La grève des fonctionnaires ivoiriens déclenchée depuis le 9 janvier s'est poursuivie mardi 24 janvier. Les protestataires souhaitent désormais rencontrer le président Alassane Ouattara.

« Nous attendons une rencontre avec le président ou au moins son vice-président [Daniel Kablan Duncan] afin d’établir un dialogue direct qui pourrait décanter la situation », a déclaré à l’AFP ce mardi 24 janvier Théodore Gnagna Zadi, président de la plateforme nationale des syndicats des organisations professionnelles du secteur public.

Selon le syndicaliste, qui avait pourtant appelé les grévistes à cesser leur mouvement dimanche 22 janvier, « le président ne s’est jamais prononcé sur la situation et cela est perçu comme un mépris. Il faut qu’il dise quelque chose vu l’état de la situation ». « Pour l’instant, tout est bloqué et le mouvement s’est renforcé sur le terrain », a-t-il ajouté.

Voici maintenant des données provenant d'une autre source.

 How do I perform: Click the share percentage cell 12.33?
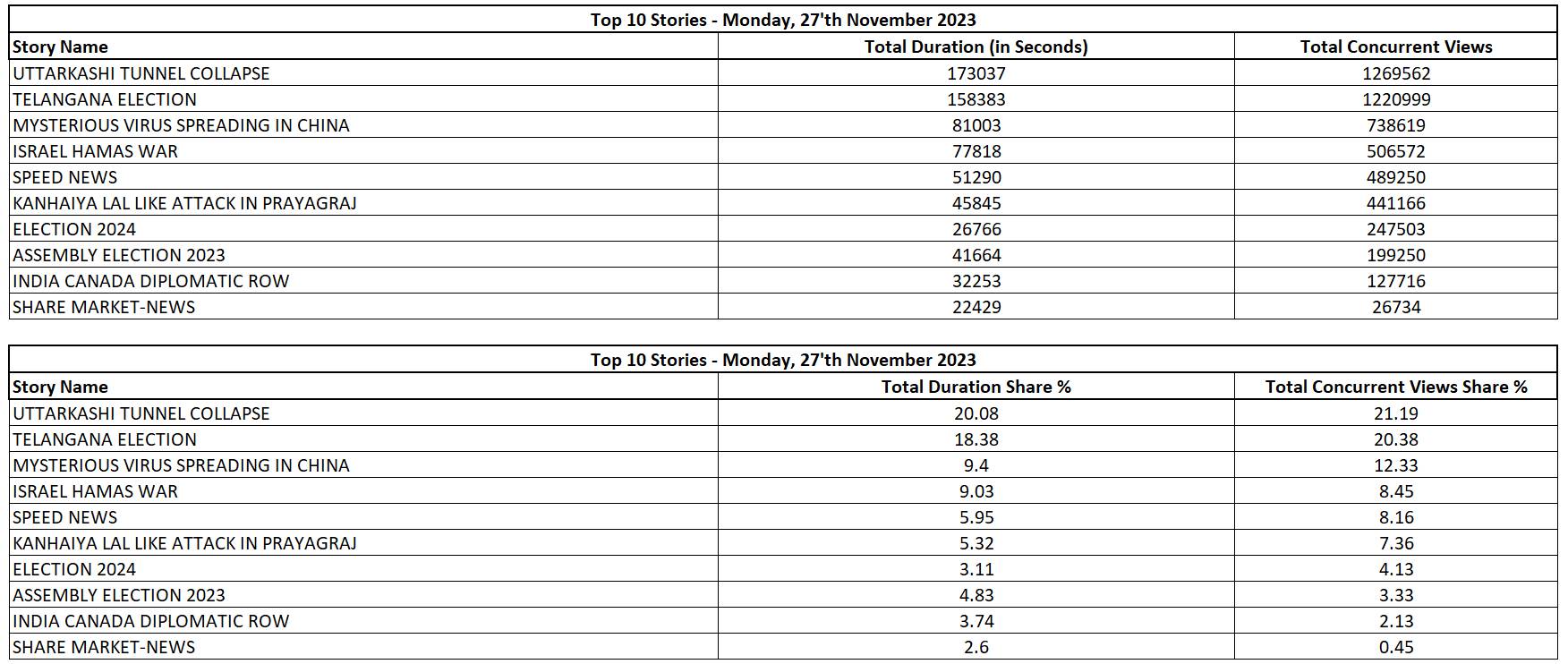[x=1396, y=465]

Augmentation et paiement d’arriérés de salaires

Les grévistes demandent le paiement d’augmentation salariales promises en 2009 à certaines catégories de fonctionnaires, de même que le paiement d’arriérés de salaires. Selon les calculs de la centrale syndicale présidée par Théodore Gnagna Zadi, les sommes dues aux fonctionnaires s’élèveraient à environ 240 milliards de francs CFA, soit environ 365 millions d’euros.

Certaines de leurs autres revendications ont été acceptées par le gouvernement en fin de semaine dernière. Les syndicats ont ainsi obtenu l’intégration des travailleurs journaliers du secteur public à la fonction publique, des garanties en matière de liberté syndicale ainsi que des concessions sur la réforme des retraites.

Écoles et lycées fermés

Mais en l’absence d’accords sur leurs revendications salariales, les fonctionnaires ont décidé de poursuivre le mouvement social entamé le 9 janvier. Conséquence : écoles et lycées sont en grande partie restés fermés, provoquant la colère des étudiants.

Ce lundi, les élèves sont à nouveau descendus dans la rue pour demander au gouvernement de trouver une solution aux revendications des enseignants afin que les cours reprennent au plus vite. Le même jour, pompiers et gendarmes avaient également manifesté leur mécontentement à Abidjan, bloquant momentanément la circulation de plusieurs axes, dont l’autoroute nord.